**EXERCISE DIRECTIONS**
Only lines containing the string "Chính" belong in the answer; find them in the records and copy them.

**MATERIAL SUPPLIED**
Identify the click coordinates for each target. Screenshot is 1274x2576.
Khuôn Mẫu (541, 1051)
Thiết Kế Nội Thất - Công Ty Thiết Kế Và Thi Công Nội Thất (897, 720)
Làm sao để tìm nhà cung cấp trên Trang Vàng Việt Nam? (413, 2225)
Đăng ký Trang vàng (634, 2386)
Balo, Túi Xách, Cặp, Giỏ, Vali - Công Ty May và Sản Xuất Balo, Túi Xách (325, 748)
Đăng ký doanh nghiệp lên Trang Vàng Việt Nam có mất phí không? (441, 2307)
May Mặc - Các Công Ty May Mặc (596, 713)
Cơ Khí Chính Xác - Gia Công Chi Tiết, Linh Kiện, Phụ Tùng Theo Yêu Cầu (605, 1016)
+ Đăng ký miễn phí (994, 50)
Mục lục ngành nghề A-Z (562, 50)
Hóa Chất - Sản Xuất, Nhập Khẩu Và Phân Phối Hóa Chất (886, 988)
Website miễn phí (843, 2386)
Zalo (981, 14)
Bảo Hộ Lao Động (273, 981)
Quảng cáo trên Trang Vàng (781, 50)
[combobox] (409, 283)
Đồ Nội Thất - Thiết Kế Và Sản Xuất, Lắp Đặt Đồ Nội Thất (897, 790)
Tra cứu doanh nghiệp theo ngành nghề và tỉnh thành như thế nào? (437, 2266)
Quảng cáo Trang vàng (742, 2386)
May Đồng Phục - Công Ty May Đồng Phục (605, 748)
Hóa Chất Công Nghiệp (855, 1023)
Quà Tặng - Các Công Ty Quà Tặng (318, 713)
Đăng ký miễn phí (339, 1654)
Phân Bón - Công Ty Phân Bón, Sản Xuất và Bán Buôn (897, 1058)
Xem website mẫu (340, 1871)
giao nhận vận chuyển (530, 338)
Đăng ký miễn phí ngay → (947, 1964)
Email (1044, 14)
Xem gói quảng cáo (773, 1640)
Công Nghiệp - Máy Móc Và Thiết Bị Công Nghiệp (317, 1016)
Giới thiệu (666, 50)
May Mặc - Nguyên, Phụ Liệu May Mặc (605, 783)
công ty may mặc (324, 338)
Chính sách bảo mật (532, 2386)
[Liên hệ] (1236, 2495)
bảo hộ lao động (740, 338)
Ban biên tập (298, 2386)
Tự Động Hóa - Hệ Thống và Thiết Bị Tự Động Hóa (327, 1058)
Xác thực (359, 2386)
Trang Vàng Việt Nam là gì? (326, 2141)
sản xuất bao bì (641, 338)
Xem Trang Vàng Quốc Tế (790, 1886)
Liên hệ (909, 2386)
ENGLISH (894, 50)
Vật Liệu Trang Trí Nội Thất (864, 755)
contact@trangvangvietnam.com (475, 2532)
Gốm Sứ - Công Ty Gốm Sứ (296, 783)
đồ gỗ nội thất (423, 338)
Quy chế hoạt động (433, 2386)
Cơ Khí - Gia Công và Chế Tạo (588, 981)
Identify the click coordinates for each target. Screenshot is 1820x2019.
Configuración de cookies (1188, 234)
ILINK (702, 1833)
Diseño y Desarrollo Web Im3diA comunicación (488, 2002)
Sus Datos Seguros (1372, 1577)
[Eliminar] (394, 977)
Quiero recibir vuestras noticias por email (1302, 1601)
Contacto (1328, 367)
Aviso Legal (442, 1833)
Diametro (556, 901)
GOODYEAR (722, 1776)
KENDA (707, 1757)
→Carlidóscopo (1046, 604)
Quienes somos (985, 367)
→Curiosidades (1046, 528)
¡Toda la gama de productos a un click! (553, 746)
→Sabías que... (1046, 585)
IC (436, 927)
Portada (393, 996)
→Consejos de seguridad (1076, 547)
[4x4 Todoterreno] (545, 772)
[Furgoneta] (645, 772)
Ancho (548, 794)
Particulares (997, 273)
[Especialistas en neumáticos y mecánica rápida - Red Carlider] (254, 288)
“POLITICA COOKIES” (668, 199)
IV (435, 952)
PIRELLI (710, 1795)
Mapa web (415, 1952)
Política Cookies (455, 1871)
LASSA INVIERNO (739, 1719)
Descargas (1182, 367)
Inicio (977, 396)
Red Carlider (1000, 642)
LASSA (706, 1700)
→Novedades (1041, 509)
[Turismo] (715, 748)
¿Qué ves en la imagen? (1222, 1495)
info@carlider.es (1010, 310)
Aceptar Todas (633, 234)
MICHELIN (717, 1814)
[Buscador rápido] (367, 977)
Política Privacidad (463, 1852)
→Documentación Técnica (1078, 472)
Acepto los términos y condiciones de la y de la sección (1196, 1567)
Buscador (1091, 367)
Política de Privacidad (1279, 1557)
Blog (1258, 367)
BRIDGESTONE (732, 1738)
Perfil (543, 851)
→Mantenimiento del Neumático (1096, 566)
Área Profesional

**ANSWER TO THE EXERCISE**
Cơ Khí Chính Xác - Gia Công Chi Tiết, Linh Kiện, Phụ Tùng Theo Yêu Cầu (605, 1016)
Chính sách bảo mật (532, 2386)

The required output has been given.